(Element lookup records)
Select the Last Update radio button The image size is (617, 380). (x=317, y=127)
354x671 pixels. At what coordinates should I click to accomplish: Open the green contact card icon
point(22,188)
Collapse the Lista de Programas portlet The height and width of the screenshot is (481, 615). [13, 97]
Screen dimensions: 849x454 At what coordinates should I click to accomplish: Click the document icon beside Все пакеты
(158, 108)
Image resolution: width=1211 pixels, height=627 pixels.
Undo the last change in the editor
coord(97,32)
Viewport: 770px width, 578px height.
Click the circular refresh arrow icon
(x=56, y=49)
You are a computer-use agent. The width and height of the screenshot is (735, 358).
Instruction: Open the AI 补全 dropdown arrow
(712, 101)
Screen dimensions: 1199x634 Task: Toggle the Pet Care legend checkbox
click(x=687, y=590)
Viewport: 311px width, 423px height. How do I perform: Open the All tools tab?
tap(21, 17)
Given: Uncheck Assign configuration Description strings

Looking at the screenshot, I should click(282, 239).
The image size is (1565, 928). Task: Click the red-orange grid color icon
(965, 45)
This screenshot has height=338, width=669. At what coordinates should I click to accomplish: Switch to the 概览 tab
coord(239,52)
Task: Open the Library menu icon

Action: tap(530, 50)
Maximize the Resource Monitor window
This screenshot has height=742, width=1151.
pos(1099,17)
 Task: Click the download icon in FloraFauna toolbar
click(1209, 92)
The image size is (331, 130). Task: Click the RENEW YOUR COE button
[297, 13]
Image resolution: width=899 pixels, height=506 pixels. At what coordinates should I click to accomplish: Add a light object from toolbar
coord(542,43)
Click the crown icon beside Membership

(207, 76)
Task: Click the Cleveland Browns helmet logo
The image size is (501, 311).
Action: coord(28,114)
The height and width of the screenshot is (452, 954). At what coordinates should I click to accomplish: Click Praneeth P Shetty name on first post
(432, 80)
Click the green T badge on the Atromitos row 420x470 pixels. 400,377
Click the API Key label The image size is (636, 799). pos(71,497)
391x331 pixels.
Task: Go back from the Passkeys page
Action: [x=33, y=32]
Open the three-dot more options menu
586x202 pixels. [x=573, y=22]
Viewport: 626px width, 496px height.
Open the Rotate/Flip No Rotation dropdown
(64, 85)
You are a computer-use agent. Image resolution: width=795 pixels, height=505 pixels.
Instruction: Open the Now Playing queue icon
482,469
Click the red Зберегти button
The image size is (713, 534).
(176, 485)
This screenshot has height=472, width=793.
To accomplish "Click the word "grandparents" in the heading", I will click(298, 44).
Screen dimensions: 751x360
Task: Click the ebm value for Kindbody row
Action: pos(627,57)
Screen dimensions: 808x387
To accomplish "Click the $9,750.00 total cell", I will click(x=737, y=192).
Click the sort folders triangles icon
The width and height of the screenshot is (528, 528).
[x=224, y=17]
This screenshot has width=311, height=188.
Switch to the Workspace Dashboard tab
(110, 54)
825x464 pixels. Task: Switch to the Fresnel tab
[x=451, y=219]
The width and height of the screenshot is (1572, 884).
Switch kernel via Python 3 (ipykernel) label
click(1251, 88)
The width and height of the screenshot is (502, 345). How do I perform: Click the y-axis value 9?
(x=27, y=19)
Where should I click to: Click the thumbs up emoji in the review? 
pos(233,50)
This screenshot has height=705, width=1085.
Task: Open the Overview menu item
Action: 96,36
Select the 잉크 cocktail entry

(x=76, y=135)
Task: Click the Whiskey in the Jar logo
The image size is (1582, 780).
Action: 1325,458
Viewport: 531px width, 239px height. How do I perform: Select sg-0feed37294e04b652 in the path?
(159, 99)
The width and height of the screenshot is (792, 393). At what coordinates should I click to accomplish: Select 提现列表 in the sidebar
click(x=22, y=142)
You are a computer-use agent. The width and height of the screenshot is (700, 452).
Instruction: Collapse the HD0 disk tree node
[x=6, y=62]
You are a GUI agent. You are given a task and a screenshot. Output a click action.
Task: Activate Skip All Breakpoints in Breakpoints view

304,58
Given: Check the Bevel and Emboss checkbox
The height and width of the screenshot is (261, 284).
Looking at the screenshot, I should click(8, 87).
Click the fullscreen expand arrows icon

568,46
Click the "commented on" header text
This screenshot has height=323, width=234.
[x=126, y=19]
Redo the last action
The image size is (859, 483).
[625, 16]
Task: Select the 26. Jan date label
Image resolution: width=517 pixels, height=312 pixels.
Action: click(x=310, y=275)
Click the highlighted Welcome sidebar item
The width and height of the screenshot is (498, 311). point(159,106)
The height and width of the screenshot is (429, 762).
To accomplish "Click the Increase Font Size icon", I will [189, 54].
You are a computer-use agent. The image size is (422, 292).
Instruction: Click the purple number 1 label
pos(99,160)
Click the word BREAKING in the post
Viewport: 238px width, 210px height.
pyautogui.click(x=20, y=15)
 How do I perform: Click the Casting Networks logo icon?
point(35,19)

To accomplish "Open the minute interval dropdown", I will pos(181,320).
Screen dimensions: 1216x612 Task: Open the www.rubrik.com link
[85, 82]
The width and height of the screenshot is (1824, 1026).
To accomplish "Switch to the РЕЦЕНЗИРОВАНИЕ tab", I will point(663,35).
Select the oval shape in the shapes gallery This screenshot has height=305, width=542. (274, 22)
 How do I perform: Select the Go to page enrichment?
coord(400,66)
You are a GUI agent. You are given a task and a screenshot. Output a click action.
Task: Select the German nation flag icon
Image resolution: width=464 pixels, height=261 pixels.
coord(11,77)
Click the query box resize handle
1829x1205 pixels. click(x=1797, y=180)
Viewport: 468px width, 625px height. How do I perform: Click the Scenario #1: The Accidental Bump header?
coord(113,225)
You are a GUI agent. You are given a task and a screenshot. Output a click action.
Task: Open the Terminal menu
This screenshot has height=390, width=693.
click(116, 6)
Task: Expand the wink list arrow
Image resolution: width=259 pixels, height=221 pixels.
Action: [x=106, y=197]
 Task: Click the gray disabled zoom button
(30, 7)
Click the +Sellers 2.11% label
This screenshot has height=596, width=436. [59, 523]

OBJECTIVE | Please return every line of the records above, unchanged and in the same order.

EXERCISE OUTPUT |
Select the Last Update radio button The image size is (617, 380). (x=317, y=127)
354x671 pixels. At what coordinates should I click to accomplish: Open the green contact card icon
point(22,188)
Collapse the Lista de Programas portlet The height and width of the screenshot is (481, 615). [13, 97]
Screen dimensions: 849x454 At what coordinates should I click to accomplish: Click the document icon beside Все пакеты
(158, 108)
Image resolution: width=1211 pixels, height=627 pixels.
Undo the last change in the editor
coord(97,32)
Viewport: 770px width, 578px height.
Click the circular refresh arrow icon
(x=56, y=49)
You are a computer-use agent. The width and height of the screenshot is (735, 358).
Instruction: Open the AI 补全 dropdown arrow
(712, 101)
Screen dimensions: 1199x634 Task: Toggle the Pet Care legend checkbox
click(x=687, y=590)
Viewport: 311px width, 423px height. How do I perform: Open the All tools tab?
tap(21, 17)
Given: Uncheck Assign configuration Description strings

Looking at the screenshot, I should click(282, 239).
The image size is (1565, 928). Task: Click the red-orange grid color icon
(965, 45)
This screenshot has height=338, width=669. At what coordinates should I click to accomplish: Switch to the 概览 tab
coord(239,52)
Task: Open the Library menu icon

Action: tap(530, 50)
Maximize the Resource Monitor window
This screenshot has height=742, width=1151.
pos(1099,17)
 Task: Click the download icon in FloraFauna toolbar
click(1209, 92)
The image size is (331, 130). Task: Click the RENEW YOUR COE button
[297, 13]
Image resolution: width=899 pixels, height=506 pixels. At what coordinates should I click to accomplish: Add a light object from toolbar
coord(542,43)
Click the crown icon beside Membership

(207, 76)
Task: Click the Cleveland Browns helmet logo
The image size is (501, 311).
Action: coord(28,114)
The height and width of the screenshot is (452, 954). At what coordinates should I click to accomplish: Click Praneeth P Shetty name on first post
(432, 80)
Click the green T badge on the Atromitos row 420x470 pixels. 400,377
Click the API Key label The image size is (636, 799). pos(71,497)
391x331 pixels.
Task: Go back from the Passkeys page
Action: [x=33, y=32]
Open the three-dot more options menu
586x202 pixels. [x=573, y=22]
Viewport: 626px width, 496px height.
Open the Rotate/Flip No Rotation dropdown
(64, 85)
You are a computer-use agent. Image resolution: width=795 pixels, height=505 pixels.
Instruction: Open the Now Playing queue icon
482,469
Click the red Зберегти button
The image size is (713, 534).
(176, 485)
This screenshot has height=472, width=793.
To accomplish "Click the word "grandparents" in the heading", I will click(298, 44).
Screen dimensions: 751x360
Task: Click the ebm value for Kindbody row
Action: pos(627,57)
Screen dimensions: 808x387
To accomplish "Click the $9,750.00 total cell", I will click(x=737, y=192).
Click the sort folders triangles icon
The width and height of the screenshot is (528, 528).
[x=224, y=17]
This screenshot has width=311, height=188.
Switch to the Workspace Dashboard tab
(110, 54)
825x464 pixels. Task: Switch to the Fresnel tab
[x=451, y=219]
The width and height of the screenshot is (1572, 884).
Switch kernel via Python 3 (ipykernel) label
click(1251, 88)
The width and height of the screenshot is (502, 345). How do I perform: Click the y-axis value 9?
(x=27, y=19)
Where should I click to: Click the thumbs up emoji in the review? 
pos(233,50)
This screenshot has height=705, width=1085.
Task: Open the Overview menu item
Action: 96,36
Select the 잉크 cocktail entry

(x=76, y=135)
Task: Click the Whiskey in the Jar logo
The image size is (1582, 780).
Action: 1325,458
Viewport: 531px width, 239px height. How do I perform: Select sg-0feed37294e04b652 in the path?
(159, 99)
The width and height of the screenshot is (792, 393). At what coordinates should I click to accomplish: Select 提现列表 in the sidebar
click(x=22, y=142)
You are a computer-use agent. The width and height of the screenshot is (700, 452).
Instruction: Collapse the HD0 disk tree node
[x=6, y=62]
You are a GUI agent. You are given a task and a screenshot. Output a click action.
Task: Activate Skip All Breakpoints in Breakpoints view

304,58
Given: Check the Bevel and Emboss checkbox
The height and width of the screenshot is (261, 284).
Looking at the screenshot, I should click(8, 87).
Click the fullscreen expand arrows icon

568,46
Click the "commented on" header text
This screenshot has height=323, width=234.
[x=126, y=19]
Redo the last action
The image size is (859, 483).
[625, 16]
Task: Select the 26. Jan date label
Image resolution: width=517 pixels, height=312 pixels.
Action: click(x=310, y=275)
Click the highlighted Welcome sidebar item
The width and height of the screenshot is (498, 311). point(159,106)
The height and width of the screenshot is (429, 762).
To accomplish "Click the Increase Font Size icon", I will [189, 54].
You are a computer-use agent. The image size is (422, 292).
Instruction: Click the purple number 1 label
pos(99,160)
Click the word BREAKING in the post
Viewport: 238px width, 210px height.
pyautogui.click(x=20, y=15)
 How do I perform: Click the Casting Networks logo icon?
point(35,19)

To accomplish "Open the minute interval dropdown", I will pos(181,320).
Screen dimensions: 1216x612 Task: Open the www.rubrik.com link
[85, 82]
The width and height of the screenshot is (1824, 1026).
To accomplish "Switch to the РЕЦЕНЗИРОВАНИЕ tab", I will point(663,35).
Select the oval shape in the shapes gallery This screenshot has height=305, width=542. (274, 22)
 How do I perform: Select the Go to page enrichment?
coord(400,66)
You are a GUI agent. You are given a task and a screenshot. Output a click action.
Task: Select the German nation flag icon
Image resolution: width=464 pixels, height=261 pixels.
coord(11,77)
Click the query box resize handle
1829x1205 pixels. click(x=1797, y=180)
Viewport: 468px width, 625px height. How do I perform: Click the Scenario #1: The Accidental Bump header?
coord(113,225)
You are a GUI agent. You are given a task and a screenshot. Output a click action.
Task: Open the Terminal menu
This screenshot has height=390, width=693.
click(116, 6)
Task: Expand the wink list arrow
Image resolution: width=259 pixels, height=221 pixels.
Action: [x=106, y=197]
 Task: Click the gray disabled zoom button
(30, 7)
Click the +Sellers 2.11% label
This screenshot has height=596, width=436. [59, 523]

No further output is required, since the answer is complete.